--- WHAT NEEDS TO BE DONE ---
Rewrite the entries from the line with "You are a computer-use" to the line with "click(695, 77)", replacing "agent" with "assistant" and keeping everything else the same.

--- GIVEN DATA ---

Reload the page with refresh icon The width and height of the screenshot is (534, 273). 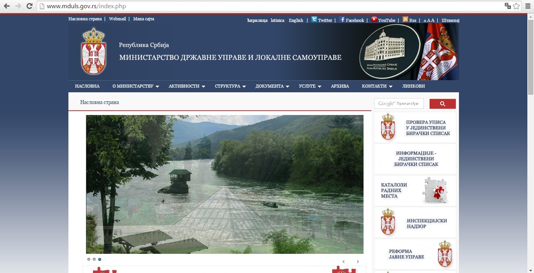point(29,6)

---

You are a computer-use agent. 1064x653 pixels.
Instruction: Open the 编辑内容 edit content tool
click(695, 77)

--

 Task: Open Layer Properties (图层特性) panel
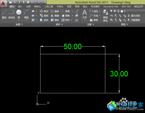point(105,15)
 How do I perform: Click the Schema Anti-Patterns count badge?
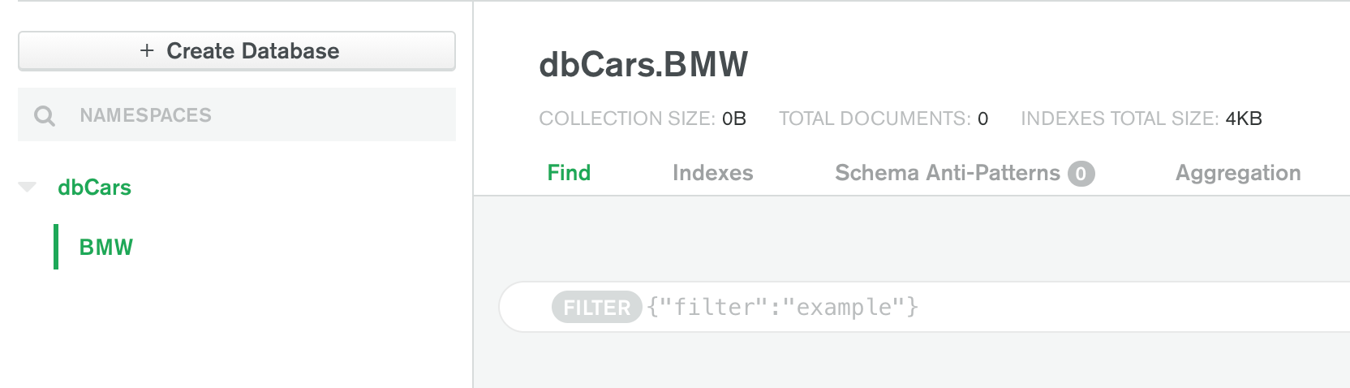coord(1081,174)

--- WRITTEN RESPONSE ---
You are a computer-use assistant. 1064x653 pixels.
Instruction: Open the 编辑内容 edit content tool
click(695, 77)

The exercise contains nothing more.